ASSIGNED TASK: Below is some data. Retype exactly the lines starting at the one with "action Trek vs. mental Trek (100, 886)" and ending at the one with "Spaceballs (312, 745)".

-- Opening Marker --

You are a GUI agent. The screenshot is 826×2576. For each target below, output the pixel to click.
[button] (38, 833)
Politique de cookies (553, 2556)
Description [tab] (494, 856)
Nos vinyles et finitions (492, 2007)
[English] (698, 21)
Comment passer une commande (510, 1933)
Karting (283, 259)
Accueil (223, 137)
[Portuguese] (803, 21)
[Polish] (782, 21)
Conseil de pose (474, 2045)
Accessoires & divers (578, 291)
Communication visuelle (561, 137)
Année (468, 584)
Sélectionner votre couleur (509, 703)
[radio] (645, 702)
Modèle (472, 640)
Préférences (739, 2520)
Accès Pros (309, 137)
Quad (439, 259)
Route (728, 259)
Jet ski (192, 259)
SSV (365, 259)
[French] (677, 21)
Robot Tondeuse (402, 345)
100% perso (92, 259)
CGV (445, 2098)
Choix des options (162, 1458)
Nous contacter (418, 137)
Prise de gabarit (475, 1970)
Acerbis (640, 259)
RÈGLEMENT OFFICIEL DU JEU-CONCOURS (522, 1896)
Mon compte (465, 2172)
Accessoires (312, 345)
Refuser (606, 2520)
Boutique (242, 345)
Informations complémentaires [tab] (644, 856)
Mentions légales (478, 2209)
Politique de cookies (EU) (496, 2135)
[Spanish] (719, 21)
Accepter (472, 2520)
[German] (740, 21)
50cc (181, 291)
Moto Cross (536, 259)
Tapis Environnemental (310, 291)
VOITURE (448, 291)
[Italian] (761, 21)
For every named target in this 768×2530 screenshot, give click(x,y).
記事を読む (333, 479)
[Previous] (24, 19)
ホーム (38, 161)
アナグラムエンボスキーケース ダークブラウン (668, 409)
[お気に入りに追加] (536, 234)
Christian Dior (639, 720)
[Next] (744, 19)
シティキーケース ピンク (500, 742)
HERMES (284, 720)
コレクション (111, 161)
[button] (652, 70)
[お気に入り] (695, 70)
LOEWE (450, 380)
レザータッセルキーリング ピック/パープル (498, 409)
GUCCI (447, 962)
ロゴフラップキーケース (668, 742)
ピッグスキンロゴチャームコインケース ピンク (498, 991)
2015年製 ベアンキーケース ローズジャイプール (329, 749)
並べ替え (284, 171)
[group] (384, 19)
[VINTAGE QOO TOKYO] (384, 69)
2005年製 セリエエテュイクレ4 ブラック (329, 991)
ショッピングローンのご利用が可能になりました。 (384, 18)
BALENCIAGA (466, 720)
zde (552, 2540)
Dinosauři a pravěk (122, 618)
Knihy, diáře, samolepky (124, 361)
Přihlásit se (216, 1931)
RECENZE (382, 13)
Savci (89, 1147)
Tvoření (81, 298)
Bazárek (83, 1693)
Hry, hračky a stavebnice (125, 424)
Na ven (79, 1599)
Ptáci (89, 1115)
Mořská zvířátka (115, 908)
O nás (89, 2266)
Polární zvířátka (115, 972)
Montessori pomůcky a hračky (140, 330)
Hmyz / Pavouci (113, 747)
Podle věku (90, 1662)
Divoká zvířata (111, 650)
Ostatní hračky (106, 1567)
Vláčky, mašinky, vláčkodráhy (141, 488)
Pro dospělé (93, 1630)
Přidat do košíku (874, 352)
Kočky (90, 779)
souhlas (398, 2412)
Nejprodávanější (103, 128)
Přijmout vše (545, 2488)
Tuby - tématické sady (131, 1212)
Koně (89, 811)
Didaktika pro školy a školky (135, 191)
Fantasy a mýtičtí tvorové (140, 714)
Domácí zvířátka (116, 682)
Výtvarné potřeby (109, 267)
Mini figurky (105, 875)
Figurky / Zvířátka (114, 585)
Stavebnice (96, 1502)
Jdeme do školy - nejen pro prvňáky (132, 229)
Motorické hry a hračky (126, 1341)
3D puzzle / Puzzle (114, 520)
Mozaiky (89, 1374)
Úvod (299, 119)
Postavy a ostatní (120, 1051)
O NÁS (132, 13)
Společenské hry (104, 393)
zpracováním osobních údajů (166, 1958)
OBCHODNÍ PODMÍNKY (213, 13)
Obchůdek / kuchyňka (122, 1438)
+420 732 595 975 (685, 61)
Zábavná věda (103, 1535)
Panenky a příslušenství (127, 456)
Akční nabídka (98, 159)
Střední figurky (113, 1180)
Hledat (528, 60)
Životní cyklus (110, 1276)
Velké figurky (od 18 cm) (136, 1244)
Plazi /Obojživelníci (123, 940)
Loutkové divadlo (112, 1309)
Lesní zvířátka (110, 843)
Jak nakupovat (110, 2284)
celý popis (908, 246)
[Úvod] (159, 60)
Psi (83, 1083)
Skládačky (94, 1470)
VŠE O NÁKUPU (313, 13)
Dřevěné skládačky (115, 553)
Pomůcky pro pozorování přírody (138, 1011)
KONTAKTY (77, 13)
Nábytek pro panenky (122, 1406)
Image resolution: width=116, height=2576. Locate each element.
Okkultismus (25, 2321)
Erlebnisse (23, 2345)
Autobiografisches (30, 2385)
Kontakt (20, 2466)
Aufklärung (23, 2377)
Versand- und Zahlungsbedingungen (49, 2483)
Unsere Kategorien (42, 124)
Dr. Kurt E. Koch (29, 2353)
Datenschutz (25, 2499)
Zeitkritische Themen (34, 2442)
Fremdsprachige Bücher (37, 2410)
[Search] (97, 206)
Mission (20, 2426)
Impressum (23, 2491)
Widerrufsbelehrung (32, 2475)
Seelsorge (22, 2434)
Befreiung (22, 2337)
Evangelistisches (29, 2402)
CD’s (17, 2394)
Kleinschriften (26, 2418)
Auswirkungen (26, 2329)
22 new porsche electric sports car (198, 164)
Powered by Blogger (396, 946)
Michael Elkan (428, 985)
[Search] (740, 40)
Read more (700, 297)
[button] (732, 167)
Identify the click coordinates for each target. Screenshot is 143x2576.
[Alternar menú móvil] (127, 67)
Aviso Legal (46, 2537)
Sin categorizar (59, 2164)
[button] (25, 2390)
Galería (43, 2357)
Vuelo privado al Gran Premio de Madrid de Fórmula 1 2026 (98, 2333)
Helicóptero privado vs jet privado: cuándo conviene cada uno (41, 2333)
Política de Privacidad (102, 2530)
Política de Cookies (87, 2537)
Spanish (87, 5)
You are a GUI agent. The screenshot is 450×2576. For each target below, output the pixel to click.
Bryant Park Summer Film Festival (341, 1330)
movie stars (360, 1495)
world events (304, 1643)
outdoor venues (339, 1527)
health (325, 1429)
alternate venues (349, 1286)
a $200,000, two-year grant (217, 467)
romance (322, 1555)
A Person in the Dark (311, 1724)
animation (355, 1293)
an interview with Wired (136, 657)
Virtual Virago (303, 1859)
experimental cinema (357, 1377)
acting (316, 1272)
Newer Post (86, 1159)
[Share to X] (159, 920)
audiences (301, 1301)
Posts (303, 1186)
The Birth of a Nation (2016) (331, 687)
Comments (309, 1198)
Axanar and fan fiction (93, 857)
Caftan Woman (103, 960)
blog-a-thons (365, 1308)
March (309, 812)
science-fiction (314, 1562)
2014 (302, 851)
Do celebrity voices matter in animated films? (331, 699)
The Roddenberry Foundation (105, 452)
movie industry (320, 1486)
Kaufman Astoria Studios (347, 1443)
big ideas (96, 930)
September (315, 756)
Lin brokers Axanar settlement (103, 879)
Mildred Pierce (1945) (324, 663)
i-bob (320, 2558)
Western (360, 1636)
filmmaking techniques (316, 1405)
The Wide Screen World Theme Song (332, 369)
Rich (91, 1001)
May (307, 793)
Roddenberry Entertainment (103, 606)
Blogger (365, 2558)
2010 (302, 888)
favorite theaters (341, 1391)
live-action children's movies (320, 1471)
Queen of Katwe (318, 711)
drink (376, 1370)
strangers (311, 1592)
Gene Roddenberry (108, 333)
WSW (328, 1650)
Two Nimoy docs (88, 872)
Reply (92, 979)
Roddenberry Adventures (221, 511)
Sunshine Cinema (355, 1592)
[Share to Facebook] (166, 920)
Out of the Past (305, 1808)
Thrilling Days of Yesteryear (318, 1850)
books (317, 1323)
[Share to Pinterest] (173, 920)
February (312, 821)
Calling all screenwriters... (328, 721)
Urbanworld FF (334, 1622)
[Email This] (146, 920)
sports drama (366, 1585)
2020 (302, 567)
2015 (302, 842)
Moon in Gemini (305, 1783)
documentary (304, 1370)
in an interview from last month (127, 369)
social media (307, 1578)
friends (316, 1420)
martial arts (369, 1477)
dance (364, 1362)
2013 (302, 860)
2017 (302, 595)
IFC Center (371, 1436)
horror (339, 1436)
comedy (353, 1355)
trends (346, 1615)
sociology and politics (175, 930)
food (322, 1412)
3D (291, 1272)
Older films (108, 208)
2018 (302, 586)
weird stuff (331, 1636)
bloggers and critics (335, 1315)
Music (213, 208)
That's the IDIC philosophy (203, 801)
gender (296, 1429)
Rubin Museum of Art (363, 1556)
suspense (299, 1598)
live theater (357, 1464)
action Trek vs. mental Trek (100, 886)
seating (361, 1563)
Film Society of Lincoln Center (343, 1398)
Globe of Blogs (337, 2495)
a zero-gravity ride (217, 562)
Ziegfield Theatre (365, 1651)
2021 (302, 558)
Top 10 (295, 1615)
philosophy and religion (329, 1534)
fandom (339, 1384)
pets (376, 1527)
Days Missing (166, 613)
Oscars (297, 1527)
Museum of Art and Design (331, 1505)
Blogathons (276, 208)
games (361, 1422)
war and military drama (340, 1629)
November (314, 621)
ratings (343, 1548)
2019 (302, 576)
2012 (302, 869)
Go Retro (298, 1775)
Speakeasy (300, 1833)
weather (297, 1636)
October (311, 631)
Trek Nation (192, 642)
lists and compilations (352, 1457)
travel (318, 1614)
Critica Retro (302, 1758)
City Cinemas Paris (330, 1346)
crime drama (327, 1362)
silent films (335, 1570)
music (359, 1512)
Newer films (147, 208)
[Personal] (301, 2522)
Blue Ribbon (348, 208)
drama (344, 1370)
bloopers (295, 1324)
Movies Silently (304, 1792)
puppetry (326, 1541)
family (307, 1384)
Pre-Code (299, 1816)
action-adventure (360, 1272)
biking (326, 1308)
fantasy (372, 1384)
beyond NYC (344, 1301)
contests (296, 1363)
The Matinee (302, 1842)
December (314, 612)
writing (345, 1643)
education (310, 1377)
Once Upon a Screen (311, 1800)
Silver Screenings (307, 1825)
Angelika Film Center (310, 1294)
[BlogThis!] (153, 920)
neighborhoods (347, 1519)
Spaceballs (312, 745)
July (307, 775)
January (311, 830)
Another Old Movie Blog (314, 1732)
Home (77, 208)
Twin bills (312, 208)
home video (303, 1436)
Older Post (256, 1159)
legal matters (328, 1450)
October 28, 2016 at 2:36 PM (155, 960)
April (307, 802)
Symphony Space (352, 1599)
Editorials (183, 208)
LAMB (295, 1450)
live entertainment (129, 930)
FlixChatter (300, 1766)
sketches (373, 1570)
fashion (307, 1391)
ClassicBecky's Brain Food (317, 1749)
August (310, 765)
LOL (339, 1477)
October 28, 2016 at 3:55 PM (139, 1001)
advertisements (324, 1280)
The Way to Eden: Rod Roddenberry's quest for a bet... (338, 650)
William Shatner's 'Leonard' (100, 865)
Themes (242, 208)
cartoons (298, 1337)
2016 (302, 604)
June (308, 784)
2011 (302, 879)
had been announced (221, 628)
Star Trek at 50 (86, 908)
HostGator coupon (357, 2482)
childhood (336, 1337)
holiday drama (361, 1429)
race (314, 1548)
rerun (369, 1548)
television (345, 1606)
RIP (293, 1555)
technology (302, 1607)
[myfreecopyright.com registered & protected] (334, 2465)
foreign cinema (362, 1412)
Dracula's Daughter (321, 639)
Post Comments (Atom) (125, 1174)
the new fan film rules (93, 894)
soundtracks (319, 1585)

-- Closing Marker --

EXPECTED ANSWER:
action Trek vs. mental Trek (100, 886)
seating (361, 1563)
Film Society of Lincoln Center (343, 1398)
Globe of Blogs (337, 2495)
a zero-gravity ride (217, 562)
Ziegfield Theatre (365, 1651)
2021 (302, 558)
Top 10 (295, 1615)
philosophy and religion (329, 1534)
fandom (339, 1384)
pets (376, 1527)
Days Missing (166, 613)
Oscars (297, 1527)
Museum of Art and Design (331, 1505)
Blogathons (276, 208)
games (361, 1422)
war and military drama (340, 1629)
November (314, 621)
ratings (343, 1548)
2019 (302, 576)
2012 (302, 869)
Go Retro (298, 1775)
Speakeasy (300, 1833)
weather (297, 1636)
October (311, 631)
Trek Nation (192, 642)
lists and compilations (352, 1457)
travel (318, 1614)
Critica Retro (302, 1758)
City Cinemas Paris (330, 1346)
crime drama (327, 1362)
silent films (335, 1570)
music (359, 1512)
Newer films (147, 208)
[Personal] (301, 2522)
Blue Ribbon (348, 208)
drama (344, 1370)
bloopers (295, 1324)
Movies Silently (304, 1792)
puppetry (326, 1541)
family (307, 1384)
Pre-Code (299, 1816)
action-adventure (360, 1272)
biking (326, 1308)
fantasy (372, 1384)
beyond NYC (344, 1301)
contests (296, 1363)
The Matinee (302, 1842)
December (314, 612)
writing (345, 1643)
education (310, 1377)
Once Upon a Screen (311, 1800)
Silver Screenings (307, 1825)
Angelika Film Center (310, 1294)
[BlogThis!] (153, 920)
neighborhoods (347, 1519)
Spaceballs (312, 745)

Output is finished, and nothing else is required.